Tan ve İyisan (1996) tarafından yapılan çalışmalarında Kemerburgaz bölgesindeki CL sınıfı kil zeminine %20 uçucu kül katkısının mukavemet değerleri üzerindeki etkilerini araştırmışlardır. Yaptıkları deneylerde karışımların bir günlük kür süresi sonunda dahi kayma direncinde kayda değer bir artış meydana geldiğini belirlemişlerdir.

Günal (1996) tarafından yapılan yüksek lisans çalışmasında killi zemine %20 oranında Seyitömer Termik Santralinden açığa çıkan uçucu külü ilave ederek karışım numunelerinin

kompaksiyon özelliklerini araştırmıştır. Karışım numunelerinin optimum su içeriğinin arttığını ve kuru birim hacim ağırlığının azaldığını saptamıştır.

Çokça (2001) tarafından yapılan çalışmada Soma termik santralinden açığa çıkan uçucu külün yüksek plastisiteli bir kil zemine eklenerek kilin geoteknik özelliklerine etkileri araştırılmıştır. Araştırmacıya göre karışım numunelerinde uçucu kül miktarı %7’ye arttıkça numunenin serbest basınç dayanımı arttığı saptanmıştır. Karışım numune içeriğindeki uçucu kül oranının artması ise serbest basınç dayanımını azalmıştır. Numunelerdeki uçucu kül oranı %13 değerine kadar artması ile numunelerin optimum su muhtevaları artmış, maksimum kuru birim hacim ağırlıkları ise azalma göstermiştir. Bir atık malzeme olarak görülen uçucu külün toprak dolgu barajlarda ve seddelerde kullanılarak termik santrallerde depo sahalarına taşınmayarak değerlendirilebileceği sonucuna varılmıştır.

Alkaya (2002) çalışmasında zemin sınıfı ML olarak belirlediği doğal zemini proktor sıkılığında hazırlamış ve numunelerine uçucu kül ekleyerek serbest basınç deneyi uygulamıştır. Kür süresi ve uçucu kül oranının artmasıyla karışım numunelerinin mukavemet değerlerinin arttığı belirlenmiştir (Şekil 1.2).

Şekil 1.2: Uçucu kül (UK) katkısı ve kür süresinin serbest basınç dayanımına etkisi (Alkaya, 2002).

İmançlı (2002) tarafından yapılan çalışmada zeminin sıkıştırma, sıkışma, permeabilite ve mukavemet özelliklerinin uçucu külün zemine ağırlığınca %10 ve %20 oranlarda

karıştırılması sonucunda üç aya varan bir kür süresinde pozitif değişimler meydana geldiği belirlenmiştir.

(Alıştırma Görevleri)
**a.** Belge bölümündeki şu cümleyi İngilizceye çevirin: "Yaptıkları deneylerde karışımların bir günlük kür süresi sonunda dahi kayma direncinde kayda değer bir artış meydana geldiğini belirlemişlerdir."
**b.** Belge bölümünde atıf yapılan çalışmaların hepsini yazar adı ve yılıyla birlikte sıralayın.

(Liste)
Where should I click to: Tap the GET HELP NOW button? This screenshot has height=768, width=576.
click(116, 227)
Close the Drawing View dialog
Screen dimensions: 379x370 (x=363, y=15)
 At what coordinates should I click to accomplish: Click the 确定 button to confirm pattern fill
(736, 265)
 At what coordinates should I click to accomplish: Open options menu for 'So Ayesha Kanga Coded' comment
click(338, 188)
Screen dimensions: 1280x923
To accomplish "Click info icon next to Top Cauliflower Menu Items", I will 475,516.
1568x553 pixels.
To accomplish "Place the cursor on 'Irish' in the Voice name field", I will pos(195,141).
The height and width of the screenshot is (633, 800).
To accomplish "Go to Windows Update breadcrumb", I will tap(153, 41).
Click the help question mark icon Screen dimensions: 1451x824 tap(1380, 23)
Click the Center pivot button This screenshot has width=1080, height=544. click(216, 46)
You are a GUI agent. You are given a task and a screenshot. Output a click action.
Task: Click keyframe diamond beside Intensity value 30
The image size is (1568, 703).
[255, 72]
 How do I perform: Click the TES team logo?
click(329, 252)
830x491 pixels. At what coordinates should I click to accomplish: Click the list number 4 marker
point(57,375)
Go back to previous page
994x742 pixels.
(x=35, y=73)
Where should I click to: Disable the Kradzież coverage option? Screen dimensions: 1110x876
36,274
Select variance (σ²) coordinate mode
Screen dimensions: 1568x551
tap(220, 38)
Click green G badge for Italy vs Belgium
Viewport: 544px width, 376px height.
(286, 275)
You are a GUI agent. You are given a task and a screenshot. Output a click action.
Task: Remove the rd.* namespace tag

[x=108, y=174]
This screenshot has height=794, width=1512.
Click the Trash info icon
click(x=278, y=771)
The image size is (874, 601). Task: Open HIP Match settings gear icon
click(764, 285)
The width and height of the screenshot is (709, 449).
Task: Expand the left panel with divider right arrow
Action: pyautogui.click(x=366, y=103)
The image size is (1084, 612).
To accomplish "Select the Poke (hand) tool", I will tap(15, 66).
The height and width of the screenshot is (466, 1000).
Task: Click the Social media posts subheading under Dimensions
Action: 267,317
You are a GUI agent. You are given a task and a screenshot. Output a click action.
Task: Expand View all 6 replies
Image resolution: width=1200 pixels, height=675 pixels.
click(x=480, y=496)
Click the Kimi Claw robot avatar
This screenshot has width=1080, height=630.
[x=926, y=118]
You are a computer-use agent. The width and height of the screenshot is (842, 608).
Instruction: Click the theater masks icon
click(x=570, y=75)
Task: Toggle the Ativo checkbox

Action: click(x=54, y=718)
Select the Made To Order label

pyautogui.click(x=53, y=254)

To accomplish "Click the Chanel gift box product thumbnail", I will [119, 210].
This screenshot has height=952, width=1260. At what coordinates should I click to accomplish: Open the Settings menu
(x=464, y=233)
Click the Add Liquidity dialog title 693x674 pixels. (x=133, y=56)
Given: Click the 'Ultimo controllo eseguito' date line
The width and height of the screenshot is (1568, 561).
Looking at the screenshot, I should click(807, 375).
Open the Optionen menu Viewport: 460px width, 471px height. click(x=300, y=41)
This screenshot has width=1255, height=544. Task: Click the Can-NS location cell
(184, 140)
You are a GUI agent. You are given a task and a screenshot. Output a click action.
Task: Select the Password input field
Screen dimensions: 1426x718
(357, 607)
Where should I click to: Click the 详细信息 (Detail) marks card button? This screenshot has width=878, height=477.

(Görevlerin Yanıtları)
**a.** In their experiments, they determined that a considerable increase in shear strength occurred in the mixtures even at the end of a one-day curing period.

**b.**
- Tan ve İyisan (1996)
- Günal (1996)
- Çokça (2001)
- Alkaya (2002)
- İmançlı (2002)